Add Columns
Important
Support for Machine Learning Studio (classic) will end on 31 August 2024. We recommend you transition to Azure Machine Learning by that date.
Beginning 1 December 2021, you will not be able to create new Machine Learning Studio (classic) resources. Through 31 August 2024, you can continue to use the existing Machine Learning Studio (classic) resources.
- See information on moving machine learning projects from ML Studio (classic) to Azure Machine Learning.
- Learn more about Azure Machine Learning.
ML Studio (classic) documentation is being retired and may not be updated in the future.
Adds a set of columns from one dataset to another
Category: Data Transformation / Manipulation
Note
Applies to: Machine Learning Studio (classic) only
Similar drag-and-drop modules are available in Azure Machine Learning designer.
Module overview
This article describes how to use the Add Columns module in Machine Learning Studio (classic) to concatenate two datasets.
You combine all columns from the two datasets that you specify as inputs to create a single dataset. If you need to concatenate more than two datasets, use several instances of Add Columns.
When combining two datasets that contain a different number of rows, we recommend using the Join Data module, which supports outer joins on a common key column.
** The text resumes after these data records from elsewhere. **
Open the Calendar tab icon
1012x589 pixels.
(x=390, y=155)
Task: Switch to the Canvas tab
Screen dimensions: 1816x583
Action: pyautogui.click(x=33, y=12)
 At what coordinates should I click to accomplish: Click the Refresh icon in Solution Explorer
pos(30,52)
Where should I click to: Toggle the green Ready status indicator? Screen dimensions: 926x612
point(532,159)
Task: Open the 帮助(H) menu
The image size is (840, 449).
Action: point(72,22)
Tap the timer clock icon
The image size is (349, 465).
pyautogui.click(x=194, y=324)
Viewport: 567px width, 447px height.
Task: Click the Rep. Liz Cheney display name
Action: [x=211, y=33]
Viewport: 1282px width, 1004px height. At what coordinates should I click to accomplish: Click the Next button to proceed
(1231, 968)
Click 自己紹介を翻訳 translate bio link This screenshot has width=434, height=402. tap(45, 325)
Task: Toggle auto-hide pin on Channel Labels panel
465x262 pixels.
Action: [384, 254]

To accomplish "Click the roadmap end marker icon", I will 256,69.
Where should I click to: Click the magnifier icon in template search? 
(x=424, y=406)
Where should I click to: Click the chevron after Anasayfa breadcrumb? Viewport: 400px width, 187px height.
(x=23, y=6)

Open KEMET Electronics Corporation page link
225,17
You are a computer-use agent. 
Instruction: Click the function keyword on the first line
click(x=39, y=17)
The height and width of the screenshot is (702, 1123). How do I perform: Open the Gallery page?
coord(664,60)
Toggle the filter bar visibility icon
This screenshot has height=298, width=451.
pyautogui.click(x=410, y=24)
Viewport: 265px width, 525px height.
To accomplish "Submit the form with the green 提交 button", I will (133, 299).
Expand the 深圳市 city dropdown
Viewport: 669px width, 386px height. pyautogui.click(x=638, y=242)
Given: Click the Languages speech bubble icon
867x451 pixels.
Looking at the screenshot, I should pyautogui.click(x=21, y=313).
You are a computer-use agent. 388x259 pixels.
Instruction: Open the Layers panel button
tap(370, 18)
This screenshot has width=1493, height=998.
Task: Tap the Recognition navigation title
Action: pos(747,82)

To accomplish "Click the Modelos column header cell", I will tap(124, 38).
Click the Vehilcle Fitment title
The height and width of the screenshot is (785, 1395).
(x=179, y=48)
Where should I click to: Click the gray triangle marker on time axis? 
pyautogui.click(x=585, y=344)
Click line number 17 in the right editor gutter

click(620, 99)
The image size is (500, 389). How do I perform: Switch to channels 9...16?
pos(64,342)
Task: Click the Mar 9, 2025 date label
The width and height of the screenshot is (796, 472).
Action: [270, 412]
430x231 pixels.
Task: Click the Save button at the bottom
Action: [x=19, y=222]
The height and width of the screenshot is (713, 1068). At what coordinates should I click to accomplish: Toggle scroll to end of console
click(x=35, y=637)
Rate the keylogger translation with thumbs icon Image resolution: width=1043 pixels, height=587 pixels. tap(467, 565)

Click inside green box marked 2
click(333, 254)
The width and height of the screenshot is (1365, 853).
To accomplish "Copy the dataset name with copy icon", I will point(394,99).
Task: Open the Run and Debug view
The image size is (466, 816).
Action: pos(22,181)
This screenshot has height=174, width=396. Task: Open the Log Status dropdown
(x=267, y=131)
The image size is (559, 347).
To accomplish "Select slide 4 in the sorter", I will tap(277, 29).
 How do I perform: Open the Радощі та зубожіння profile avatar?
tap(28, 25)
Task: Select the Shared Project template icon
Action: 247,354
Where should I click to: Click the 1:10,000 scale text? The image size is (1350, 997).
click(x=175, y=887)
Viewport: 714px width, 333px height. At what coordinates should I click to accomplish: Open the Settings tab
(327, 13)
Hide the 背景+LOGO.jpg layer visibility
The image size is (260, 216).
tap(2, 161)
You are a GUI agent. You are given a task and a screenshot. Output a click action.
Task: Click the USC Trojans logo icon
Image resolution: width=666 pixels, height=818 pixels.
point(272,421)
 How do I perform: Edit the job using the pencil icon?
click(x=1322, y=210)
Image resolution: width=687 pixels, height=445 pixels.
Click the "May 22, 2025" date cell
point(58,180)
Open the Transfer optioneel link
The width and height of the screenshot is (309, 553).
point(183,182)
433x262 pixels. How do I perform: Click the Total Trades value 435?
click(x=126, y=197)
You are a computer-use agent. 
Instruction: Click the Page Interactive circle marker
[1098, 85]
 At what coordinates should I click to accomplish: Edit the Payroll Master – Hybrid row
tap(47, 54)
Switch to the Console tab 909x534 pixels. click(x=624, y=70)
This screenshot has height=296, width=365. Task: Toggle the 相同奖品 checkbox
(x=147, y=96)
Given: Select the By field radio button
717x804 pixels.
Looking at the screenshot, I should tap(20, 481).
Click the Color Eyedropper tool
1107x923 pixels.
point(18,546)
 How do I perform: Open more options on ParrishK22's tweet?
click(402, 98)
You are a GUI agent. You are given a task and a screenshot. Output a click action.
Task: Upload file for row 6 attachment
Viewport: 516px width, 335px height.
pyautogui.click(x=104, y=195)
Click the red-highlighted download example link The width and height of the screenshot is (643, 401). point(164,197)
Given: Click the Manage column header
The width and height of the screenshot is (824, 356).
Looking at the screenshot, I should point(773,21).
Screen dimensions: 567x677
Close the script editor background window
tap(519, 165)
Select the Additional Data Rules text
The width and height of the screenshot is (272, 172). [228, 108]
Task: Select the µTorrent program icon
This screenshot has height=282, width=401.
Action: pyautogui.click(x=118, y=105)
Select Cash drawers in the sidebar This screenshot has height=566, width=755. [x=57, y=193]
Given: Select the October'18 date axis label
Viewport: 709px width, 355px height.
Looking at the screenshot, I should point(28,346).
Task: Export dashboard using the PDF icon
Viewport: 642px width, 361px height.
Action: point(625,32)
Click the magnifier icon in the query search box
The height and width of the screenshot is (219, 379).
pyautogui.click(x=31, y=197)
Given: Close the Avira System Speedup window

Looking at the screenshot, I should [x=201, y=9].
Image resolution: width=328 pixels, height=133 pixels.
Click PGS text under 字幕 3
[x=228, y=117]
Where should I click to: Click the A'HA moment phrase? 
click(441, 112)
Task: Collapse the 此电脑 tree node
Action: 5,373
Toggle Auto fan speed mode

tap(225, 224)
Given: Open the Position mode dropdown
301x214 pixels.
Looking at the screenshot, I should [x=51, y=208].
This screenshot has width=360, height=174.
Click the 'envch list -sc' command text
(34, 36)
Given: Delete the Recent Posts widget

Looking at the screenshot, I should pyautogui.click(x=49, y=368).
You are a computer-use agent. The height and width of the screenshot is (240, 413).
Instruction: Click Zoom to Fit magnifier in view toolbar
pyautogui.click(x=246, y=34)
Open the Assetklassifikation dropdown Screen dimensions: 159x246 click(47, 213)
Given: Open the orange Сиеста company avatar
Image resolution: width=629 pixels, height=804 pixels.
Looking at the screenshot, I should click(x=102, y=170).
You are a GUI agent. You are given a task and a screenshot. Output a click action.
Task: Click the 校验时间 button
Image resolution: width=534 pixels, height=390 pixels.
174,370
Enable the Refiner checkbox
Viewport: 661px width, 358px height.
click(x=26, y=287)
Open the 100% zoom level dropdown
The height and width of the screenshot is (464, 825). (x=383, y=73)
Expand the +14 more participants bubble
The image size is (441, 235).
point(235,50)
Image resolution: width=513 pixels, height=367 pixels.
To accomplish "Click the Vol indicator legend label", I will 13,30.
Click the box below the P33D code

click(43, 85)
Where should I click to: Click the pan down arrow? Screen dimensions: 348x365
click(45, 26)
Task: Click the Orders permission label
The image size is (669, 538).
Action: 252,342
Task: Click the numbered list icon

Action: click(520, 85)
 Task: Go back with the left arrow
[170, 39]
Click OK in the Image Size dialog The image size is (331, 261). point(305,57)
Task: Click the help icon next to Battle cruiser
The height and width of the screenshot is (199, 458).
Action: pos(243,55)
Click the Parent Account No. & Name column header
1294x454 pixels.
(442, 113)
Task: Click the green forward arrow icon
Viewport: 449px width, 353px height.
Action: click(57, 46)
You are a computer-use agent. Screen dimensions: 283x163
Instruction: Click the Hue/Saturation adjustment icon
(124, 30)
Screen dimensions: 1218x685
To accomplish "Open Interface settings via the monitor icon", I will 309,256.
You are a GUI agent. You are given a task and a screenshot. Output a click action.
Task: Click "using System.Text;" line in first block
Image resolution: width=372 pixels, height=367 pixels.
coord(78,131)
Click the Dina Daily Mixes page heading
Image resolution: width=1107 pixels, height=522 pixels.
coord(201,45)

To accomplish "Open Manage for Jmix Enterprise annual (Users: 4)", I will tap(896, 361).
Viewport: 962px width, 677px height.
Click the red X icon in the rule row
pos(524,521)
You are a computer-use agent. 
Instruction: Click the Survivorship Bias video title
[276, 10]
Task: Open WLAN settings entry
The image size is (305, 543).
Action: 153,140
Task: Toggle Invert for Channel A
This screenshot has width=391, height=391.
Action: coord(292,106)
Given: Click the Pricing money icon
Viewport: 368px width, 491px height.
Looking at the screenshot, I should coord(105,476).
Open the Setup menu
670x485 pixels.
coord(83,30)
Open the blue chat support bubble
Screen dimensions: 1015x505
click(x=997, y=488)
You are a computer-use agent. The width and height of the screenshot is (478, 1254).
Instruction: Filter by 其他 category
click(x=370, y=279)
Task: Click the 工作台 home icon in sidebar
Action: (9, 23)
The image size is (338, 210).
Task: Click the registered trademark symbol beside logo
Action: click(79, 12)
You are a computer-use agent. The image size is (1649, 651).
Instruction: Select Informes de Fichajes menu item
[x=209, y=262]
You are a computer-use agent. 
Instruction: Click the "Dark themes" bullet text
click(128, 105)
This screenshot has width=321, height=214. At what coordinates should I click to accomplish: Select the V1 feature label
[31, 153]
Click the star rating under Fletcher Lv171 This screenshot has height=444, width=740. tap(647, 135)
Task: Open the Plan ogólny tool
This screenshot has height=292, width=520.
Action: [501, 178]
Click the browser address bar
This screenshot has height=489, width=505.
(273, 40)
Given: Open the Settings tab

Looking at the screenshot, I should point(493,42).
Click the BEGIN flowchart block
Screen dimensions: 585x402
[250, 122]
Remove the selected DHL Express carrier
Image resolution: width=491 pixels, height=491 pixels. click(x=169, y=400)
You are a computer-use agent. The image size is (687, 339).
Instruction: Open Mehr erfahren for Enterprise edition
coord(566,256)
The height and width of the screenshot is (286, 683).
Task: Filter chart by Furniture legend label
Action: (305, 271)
How to configure Add Columns
Add the Add Columns module to your experiment.
Connect the two datasets that you want to concatenate. If you want to combine more than two datasets, you can chain together several combinations of Add Columns.
It is possible to combine two columns that have a different number of rows. The output dataset is padded with missing values for each row in the smaller source column.
You cannot choose individual columns to add. All the columns from each dataset are concatenated when you use Add Columns. Therefore, if you want to add only a subset of the columns, use Select Columns in Dataset to create a dataset with the columns you want.
Run the experiment.
Results
After the experiment has run:
- To see the first rows of the new dataset, right-click the output of Add Columns and select Visualize.
- To save and name the concatenated dataset, right-click the output and select Save as Dataset .
The number of columns in the new dataset equals the sum of the columns of both input datasets.
If there are two columns with the same name in the input datasets, a numeric suffix is added to the name of the column from the dataset used in the right input column. For example, if there are two instances of a column named TargetOutcome, the right column would be renamed TargetOutcome (1).
Examples
For examples of how Add Columns is used in an experiment, see the Azure AI Gallery:
Customer relationship prediction: A column that contains labels is combined with a feature dataset.
Breast cancer detection: Datasets that contain features are cleaned and then combined by using Add Rows, Add Columns, and Join Data.
Expected inputs
Name | Type | Description |
---|---|---|
Left dataset | Data Table | Left dataset |
Right dataset | Data Table | Right dataset |
Output
Name | Type | Description |
---|---|---|
Combined dataset | Data Table | Combined dataset |
Exceptions
Exception | Description |
---|---|
Error 0003 | An exception occurs if one or more input datasets is null or empty. |
Error 0017 | An exception occurs if one or more specified columns has a type that is unsupported by the current module. |
For a list of errors specific to Studio (classic) modules, see Machine Learning Error codes.
For a list of API exceptions, see Machine Learning REST API Error Codes.